Supplied text:

The lightly wooded landscape between the Merri and Moonee Ponds Creeks attracted pastoralists in the 1840s. In 1850 a Government survey laid out a township in an area along the Moonee Ponds Creek valley, now known as Westmeadows, but then named Broadmeadow. An Anglican church was built in 1850, and the church, police station and Broadmeadows hotel (now Westmeadows Tavern), in Ardlie Street were the first village centre. The old Council chamber and office are nearby.

East of the old village is today’s Broadmeadows, for which the early town centre was Campbellfield. In 1857 the Broadmeadows District Road Board was formed. Its area had Essendon on the south and it extended as far north as Mickleham, placing the village very much in the southern third of the Road District.

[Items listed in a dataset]
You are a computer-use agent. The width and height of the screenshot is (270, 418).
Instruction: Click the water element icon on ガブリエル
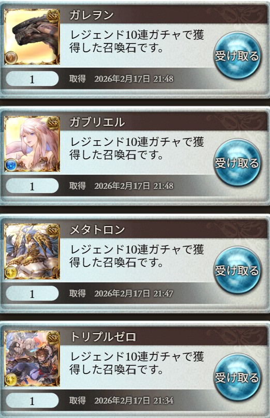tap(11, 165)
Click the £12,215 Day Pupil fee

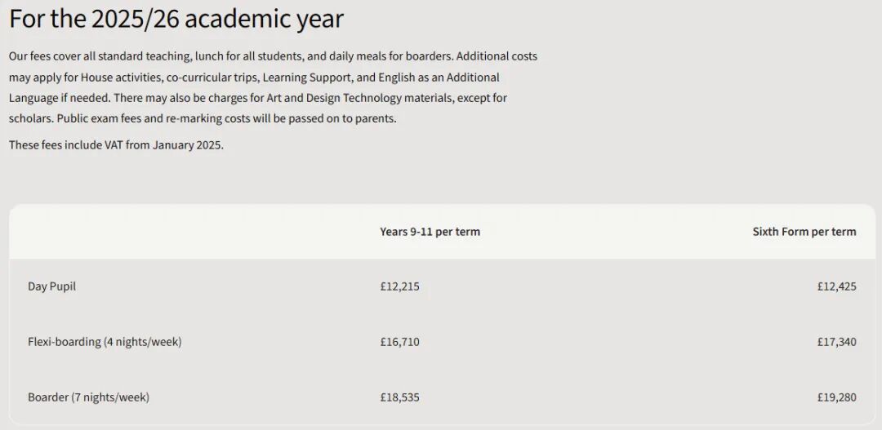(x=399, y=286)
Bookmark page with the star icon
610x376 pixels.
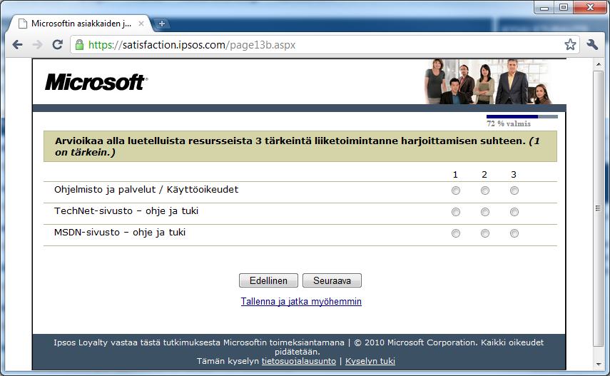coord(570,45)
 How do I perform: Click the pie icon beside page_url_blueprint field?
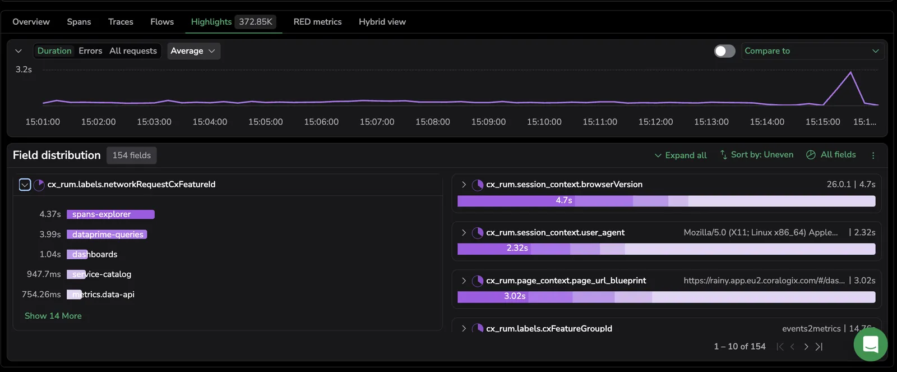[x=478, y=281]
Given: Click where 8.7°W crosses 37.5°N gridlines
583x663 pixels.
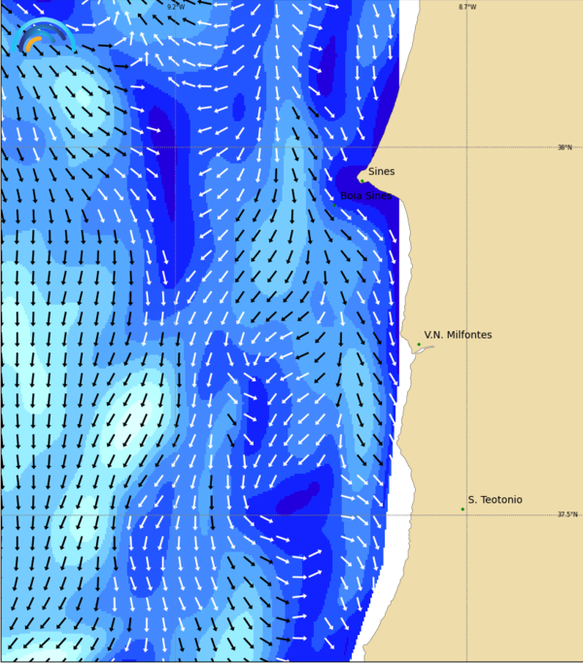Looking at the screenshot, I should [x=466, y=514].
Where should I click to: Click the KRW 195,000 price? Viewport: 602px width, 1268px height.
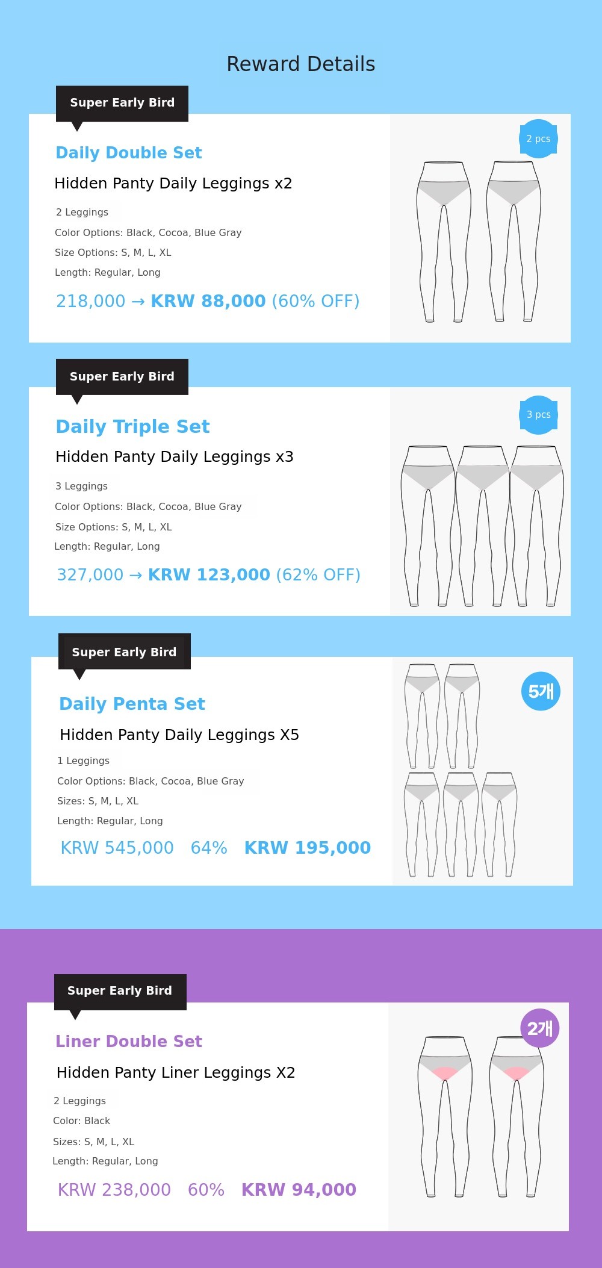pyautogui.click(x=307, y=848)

Written task 1:
Quote the Broadmeadows history passage, starting with "The lightly wooded" and going on through "office are nearby.".
Written task 2:
According to the Broadmeadows history passage, in what year was the Broadmeadows District Road Board formed?
Written task 3:
Summarize the Broadmeadows history passage in two sentences.
These entries stand apart from the Broadmeadows history passage.

Output 1:
The lightly wooded landscape between the Merri and Moonee Ponds Creeks attracted pastoralists in the 1840s. In 1850 a Government survey laid out a township in an area along the Moonee Ponds Creek valley, now known as Westmeadows, but then named Broadmeadow. An Anglican church was built in 1850, and the church, police station and Broadmeadows hotel (now Westmeadows Tavern), in Ardlie Street were the first village centre. The old Council chamber and office are nearby.

Output 2:
1857

Output 3:
In 1850 a Government survey laid out a township named Broadmeadow, now Westmeadows, along the Moonee Ponds Creek valley, and its church, police station and hotel in Ardlie Street formed the first village centre. Today's Broadmeadows lies east of that old village, and the Broadmeadows District Road Board, formed in 1857, stretched from Essendon in the south as far north as Mickleham.